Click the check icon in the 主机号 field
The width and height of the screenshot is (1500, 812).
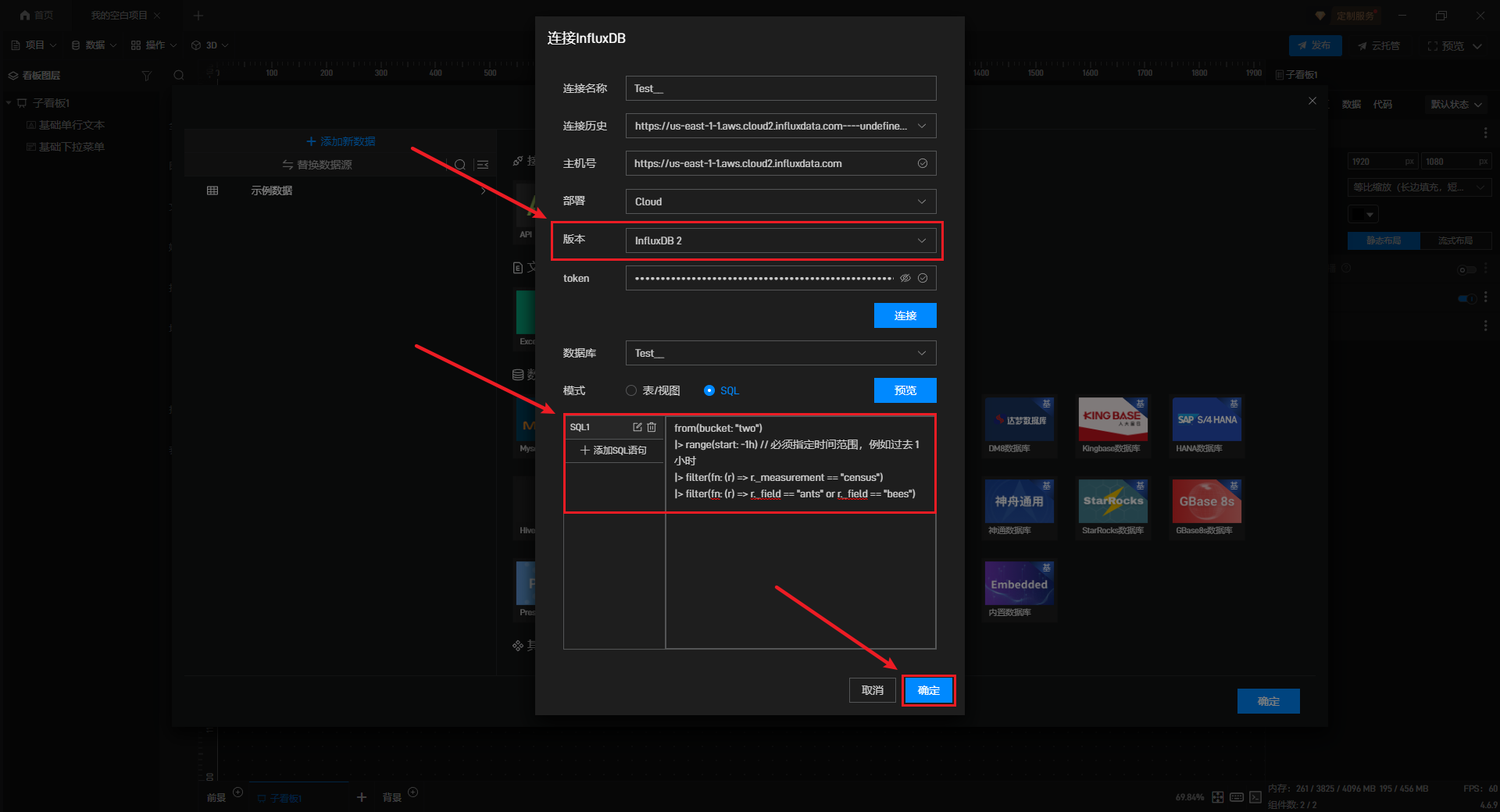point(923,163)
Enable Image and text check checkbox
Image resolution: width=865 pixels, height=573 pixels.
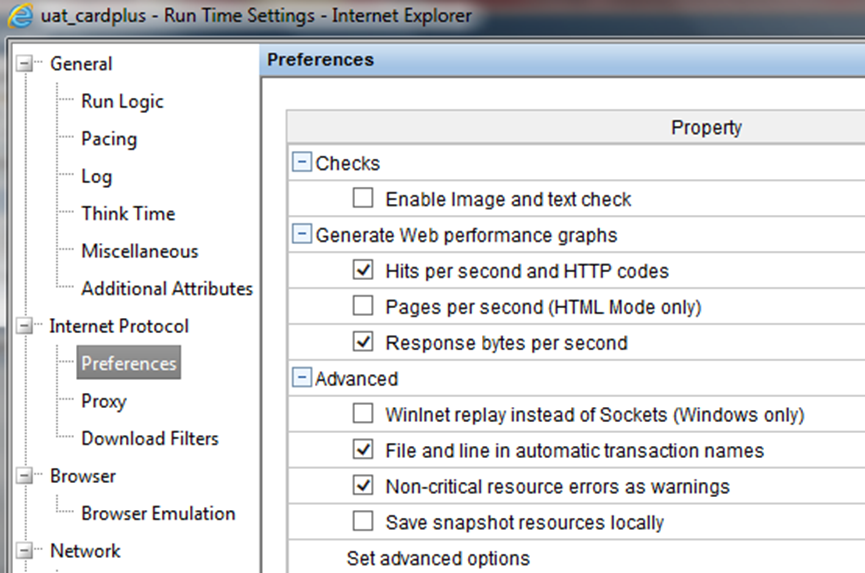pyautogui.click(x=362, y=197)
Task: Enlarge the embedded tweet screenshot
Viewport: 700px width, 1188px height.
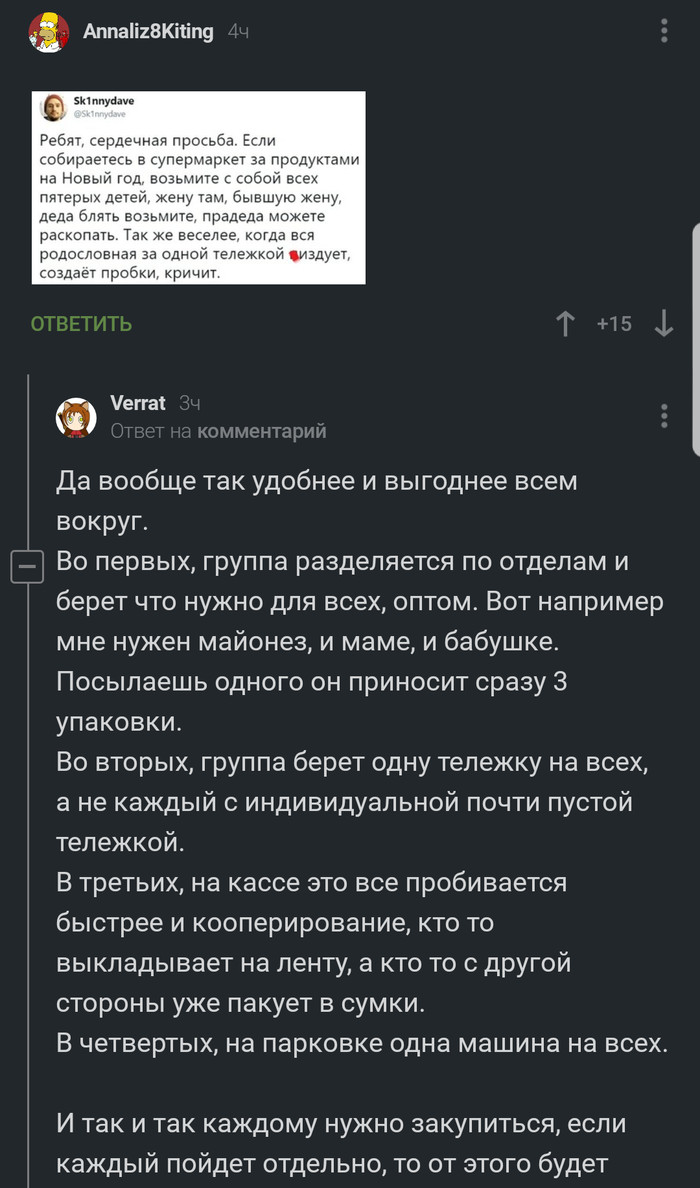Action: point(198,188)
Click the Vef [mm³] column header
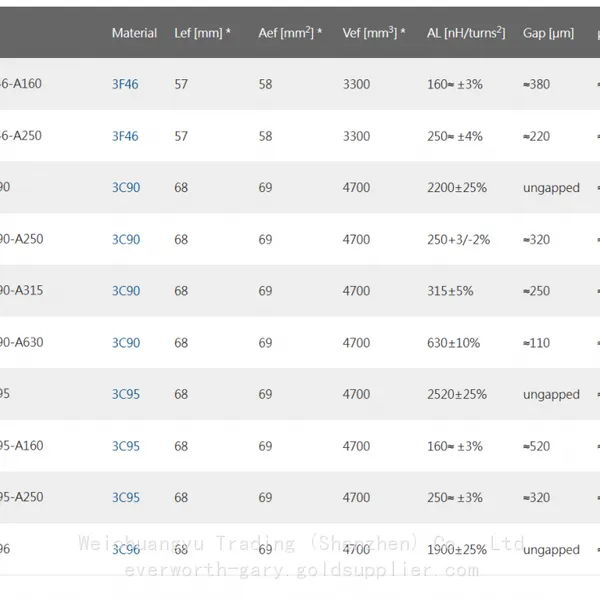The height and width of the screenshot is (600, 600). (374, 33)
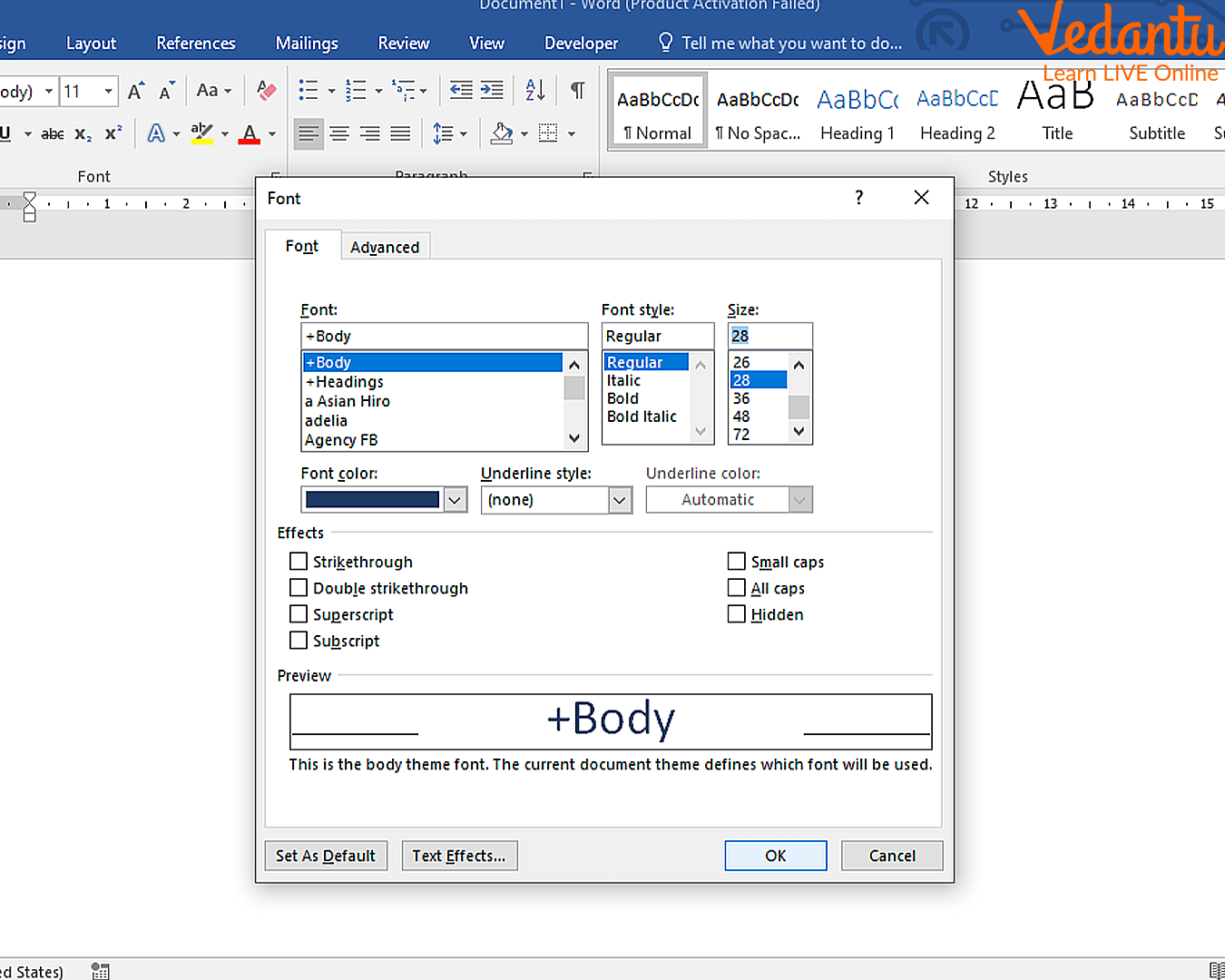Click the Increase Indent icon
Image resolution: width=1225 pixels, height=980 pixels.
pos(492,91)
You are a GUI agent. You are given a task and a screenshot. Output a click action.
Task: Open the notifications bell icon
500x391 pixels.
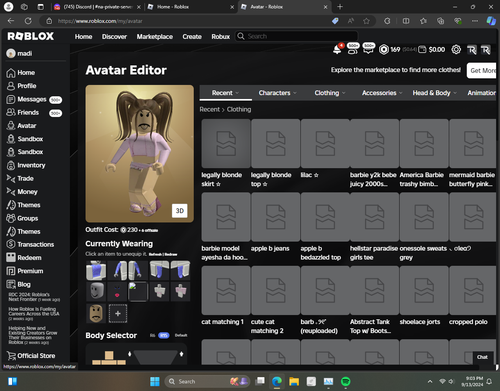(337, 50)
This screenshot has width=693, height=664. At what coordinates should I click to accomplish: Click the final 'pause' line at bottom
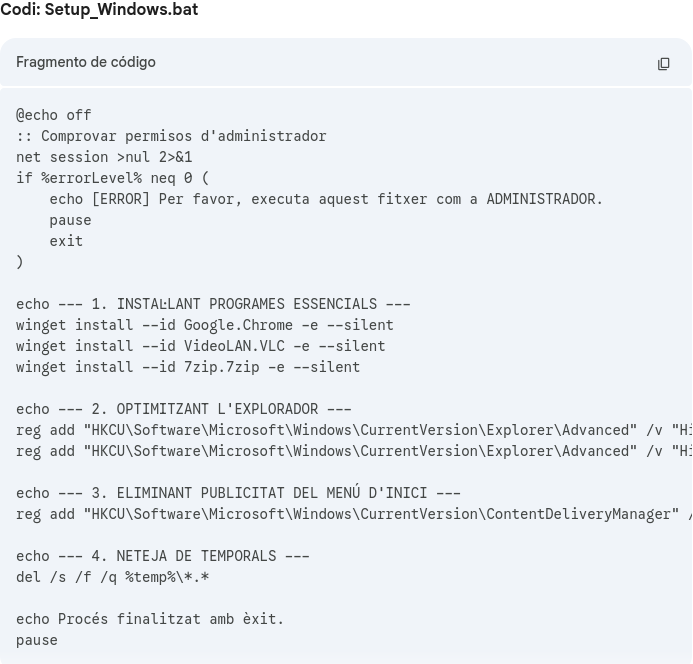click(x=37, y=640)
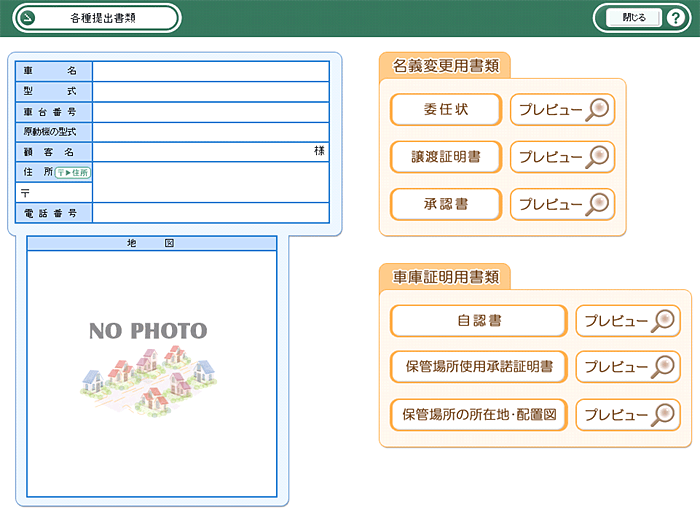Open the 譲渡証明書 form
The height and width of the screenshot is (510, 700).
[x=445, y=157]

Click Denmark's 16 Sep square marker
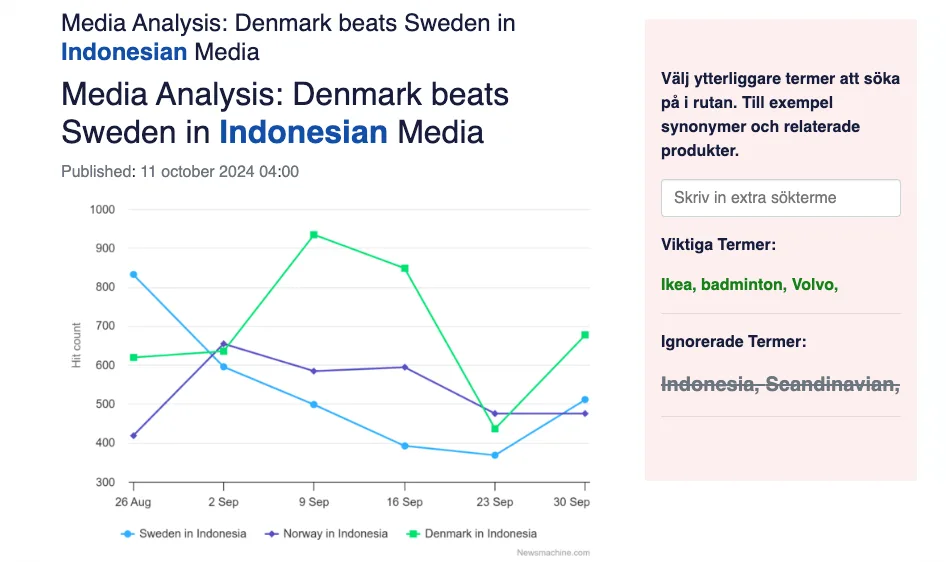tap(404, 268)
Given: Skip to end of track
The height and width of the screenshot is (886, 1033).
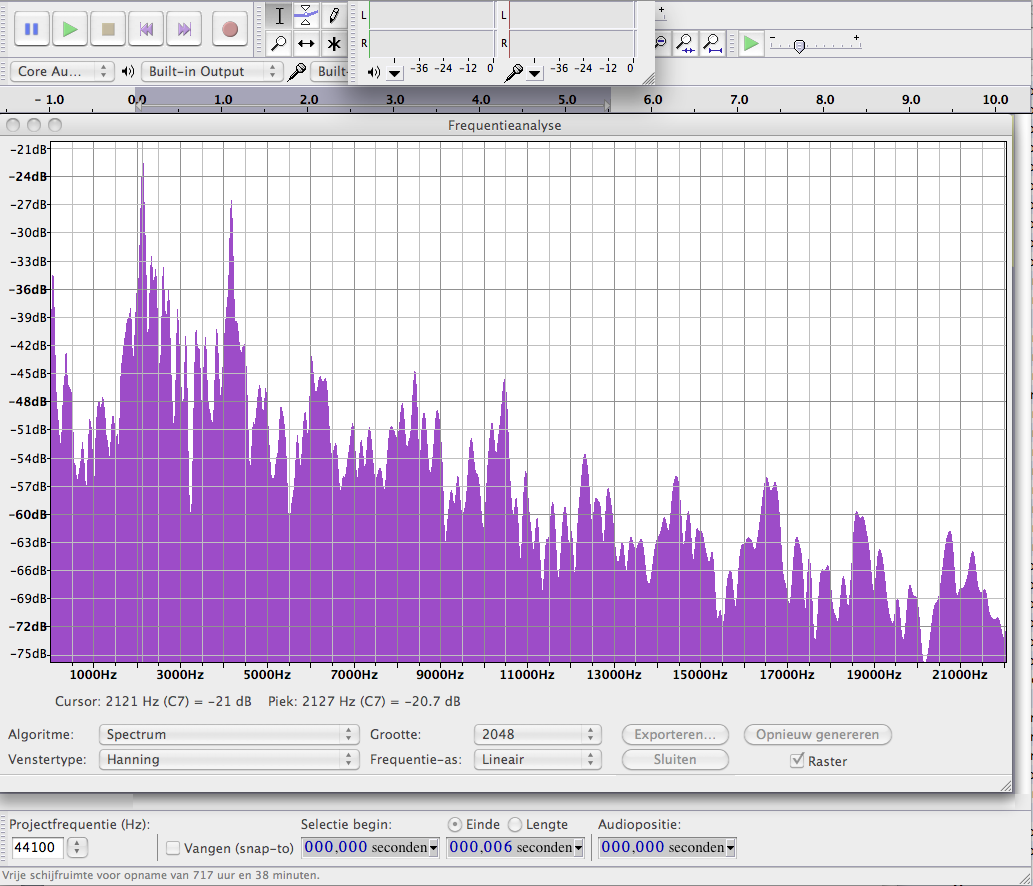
○ ○ ○ ○
EXERCISE GOAL. Would you restate word for word only the lines from the line with "Task: Open the notifications bell icon" to the last line above, with the pictures left out?

YOUR SOLUTION.
Task: Open the notifications bell icon
500x391 pixels.
(337, 50)
This screenshot has width=693, height=664. At what coordinates should I click to accomplish: Click the final 'pause' line at bottom
click(x=37, y=640)
Open the 譲渡証明書 form
The height and width of the screenshot is (510, 700).
[x=445, y=157]

Click Denmark's 16 Sep square marker
tap(404, 268)
Given: Skip to end of track
The height and width of the screenshot is (886, 1033).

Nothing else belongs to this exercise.